Quizá sólo a través del ensimismamiento de los artistas, su alejamiento más o menos voluntario de la realidad, se pueda entender que, a estas alturas, a alguno todavía le quedaran dudas. Estarían buscando musas cuando Pedro Sánchez fichó como ministro de Cultura a un tipo que se hizo famoso por dar conversación a Ana Rosa Quintana, esa gran escritora, o cuando para resolver el escándalo que eso terminó generando nombró como sustituto al más sensible que tenía a mano: un tipo que venía de asesorar a las víctimas del terrorismo. El presidente, conocedor de la mejor fórmula para que su nombre se elevara por encima del resto, nombró a tantos ministros y ministras que, ahora, para celebrar sus consejos con las pertinentes distancias de seguridad, no caben en la mismísima Moncloa.

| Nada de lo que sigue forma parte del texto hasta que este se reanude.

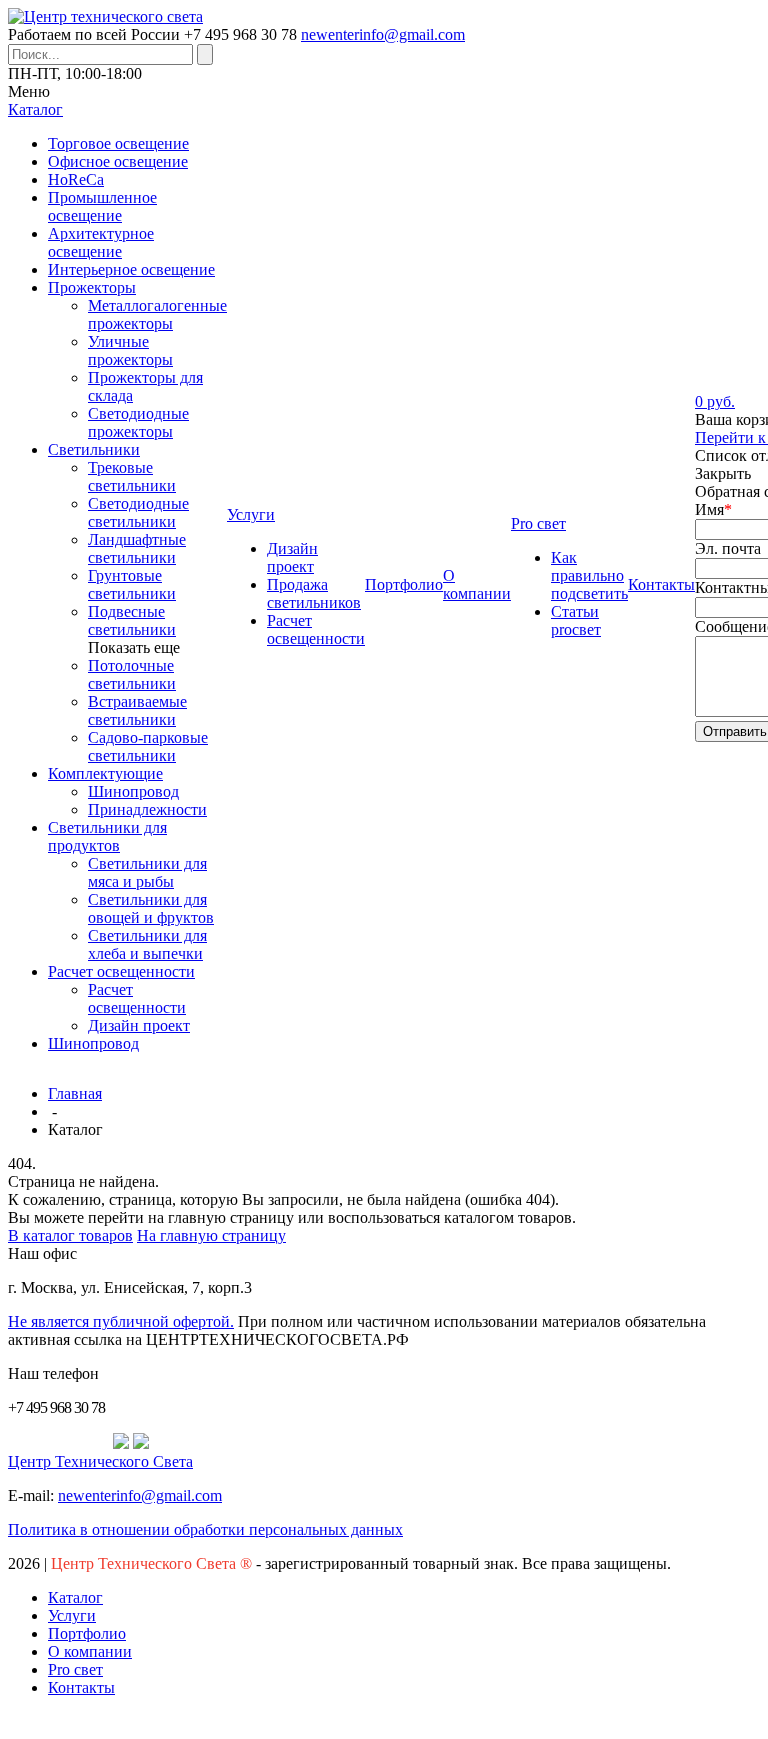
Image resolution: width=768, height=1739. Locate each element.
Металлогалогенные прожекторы (157, 314)
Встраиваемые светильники (137, 710)
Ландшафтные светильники (137, 548)
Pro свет (75, 1669)
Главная (75, 1093)
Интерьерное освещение (131, 269)
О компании (90, 1651)
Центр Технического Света (100, 1461)
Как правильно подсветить (589, 575)
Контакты (81, 1687)
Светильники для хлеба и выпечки (147, 944)
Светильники (94, 449)
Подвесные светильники (132, 620)
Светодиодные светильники (138, 512)
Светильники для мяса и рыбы (147, 872)
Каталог (75, 1597)
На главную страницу (211, 1235)
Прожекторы (92, 287)
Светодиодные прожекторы (138, 422)
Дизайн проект (139, 1025)
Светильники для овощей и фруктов (151, 908)
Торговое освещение (118, 143)
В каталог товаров (70, 1235)
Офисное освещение (118, 161)
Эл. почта (728, 548)
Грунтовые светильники (132, 584)
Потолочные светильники (132, 674)
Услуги (72, 1615)
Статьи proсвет (576, 620)
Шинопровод (133, 791)
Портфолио (87, 1633)
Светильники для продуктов (107, 836)
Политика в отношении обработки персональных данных (205, 1529)
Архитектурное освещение (101, 242)
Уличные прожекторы (130, 350)
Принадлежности (147, 809)
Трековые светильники (132, 476)
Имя (713, 509)
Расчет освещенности (121, 971)
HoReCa (76, 179)
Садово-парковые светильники (148, 746)
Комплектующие (105, 773)
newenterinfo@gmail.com (383, 34)
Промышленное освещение (102, 206)
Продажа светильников (314, 593)
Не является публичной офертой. (121, 1321)
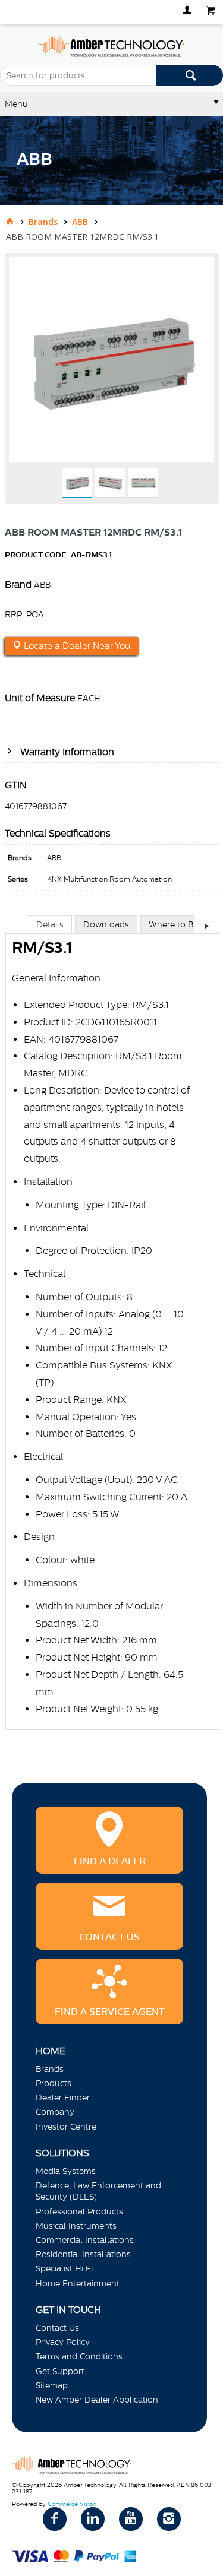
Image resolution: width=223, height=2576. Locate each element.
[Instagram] (169, 2519)
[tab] (51, 924)
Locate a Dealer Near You (75, 646)
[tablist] (112, 1334)
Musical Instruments (76, 2225)
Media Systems (66, 2171)
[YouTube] (131, 2519)
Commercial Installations (85, 2240)
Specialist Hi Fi (64, 2268)
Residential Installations (83, 2254)
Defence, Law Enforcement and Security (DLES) (98, 2191)
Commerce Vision (72, 2504)
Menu (16, 104)
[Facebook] (55, 2519)
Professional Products (79, 2211)
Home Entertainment (78, 2283)
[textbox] (78, 75)
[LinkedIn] (93, 2519)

Los hay, incluso, sin competencias, pero que dan lustre a la orla. A pesar de ello, no hubo tampoco esta vez la ocasión de crear un ministerio de Cultura como tal. Por lo visto, cuando llega la hora de repartirse el poder, en todas las administraciones debe de estar considerado un despilfarro no unir la Cultura al Deporte, a la Educación, al Turismo o al Patrimonio.

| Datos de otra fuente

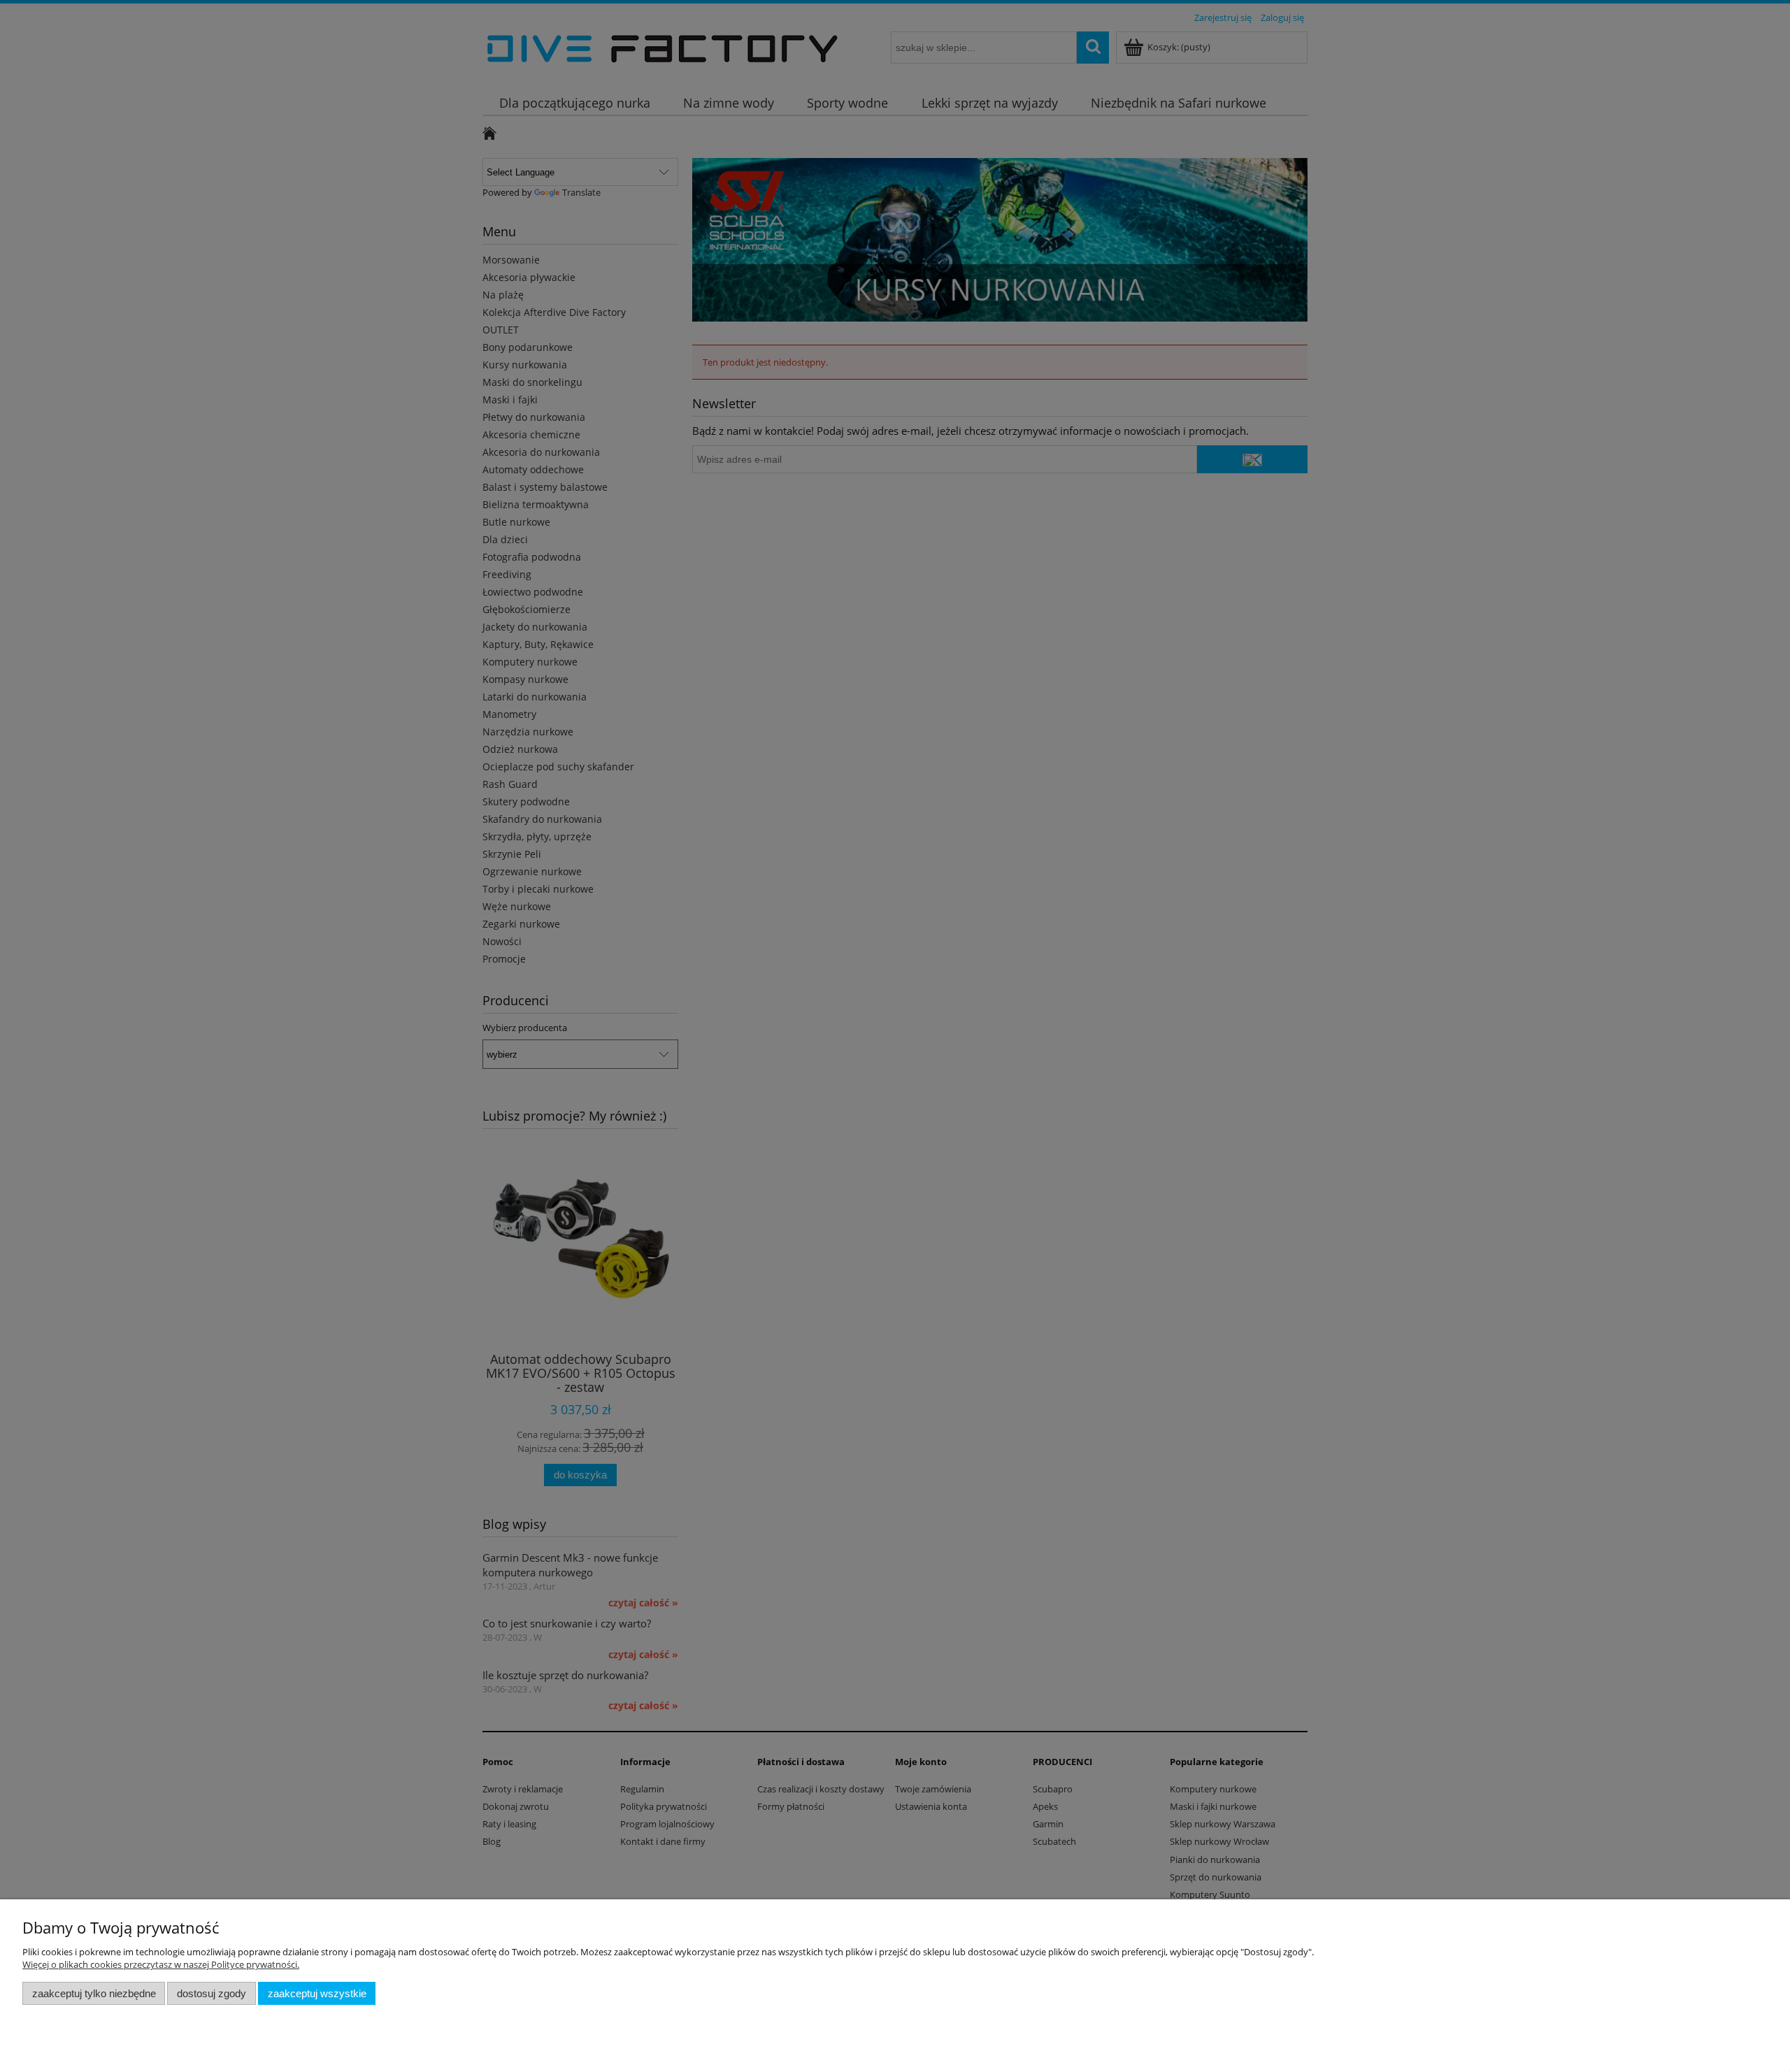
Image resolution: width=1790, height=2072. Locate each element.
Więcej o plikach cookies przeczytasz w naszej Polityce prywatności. (160, 1964)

El enfado del sector parece comprensible teniendo en cuenta que, lejos de poder considerarse esencial, se contempló desde el principio hasta el final como perfectamente prescindible, algo que tampoco debería sorprender al ver la declaración de intenciones que supuso la lista de prioridades de la desescalada: los bares primero y los colegios después. Y en el poco tiempo durante el que conseguimos aplanar la curva, ante la complejidad que se presentaba para organizar eventos, la mayoría de las instituciones optaron por la postura más rajoniana: no hacer nada. De todo ello se desprende un evidente desprecio hacia la cultura, cuando no temor a generar espíritus demasiados críticos. Una obra de teatro, un concierto o la presentación de un libro no sirven para rastrear contagios, descongestionar la Atención Primaria ni bajar la fiebre al personal. «Pero la vida», escribe Luis Mateo Diez en ‘Las lecciones de las cosas’, «ata cabos donde la imaginación no llega», y lo cierto es que, hoy, los más críticos no son precisamente los más cultos: los negacionistas, los que hablan como si hubieran gestionado miles de pandemias en su vida, los que se quitan la mascarilla para toser y los que dirán «ya lo sabía yo» cuando inventen la vacuna son los menos… digamos cultivados. Así, la cultura podría ser, también en esta circunstancia, la mejor herramienta posible para que no existan rastreadores radicales que contagien odio al infectado, para que no haya pacientes dando coces a las puertas de los ambulatorios o para que alguien no exija ser ingresado por unas décimas de fiebre, del mismo modo que, ya antes del virus, era la mejor herramienta para combatir grandes lacras sociales como el racismo, la explotación o el machismo.

Durante el confinamiento, la ciencia ficción tomó las calles y la respuesta de una gran parte de la población, ante la ausencia de fútbol, fue buscar otras ficciones más amables. Eso no ha servido para poner en valor un sector, industria o como se le quiera llamar que no sólo la política usa únicamente para redondear sus discursos o dar color a sus fotografías, sino que la sociedad en general menosprecia aunque acuda, cada vez más a menudo, a las múltiples formas en que se puede manifestar su placentero refugio. Pasa algo parecido con los medios de comunicación, aunque es probable que sólo se trate de una apreciación personal: si hubiera metido un duro en una hucha cada vez que me han dicho «la cultura no vende periódicos» hoy sería millonario.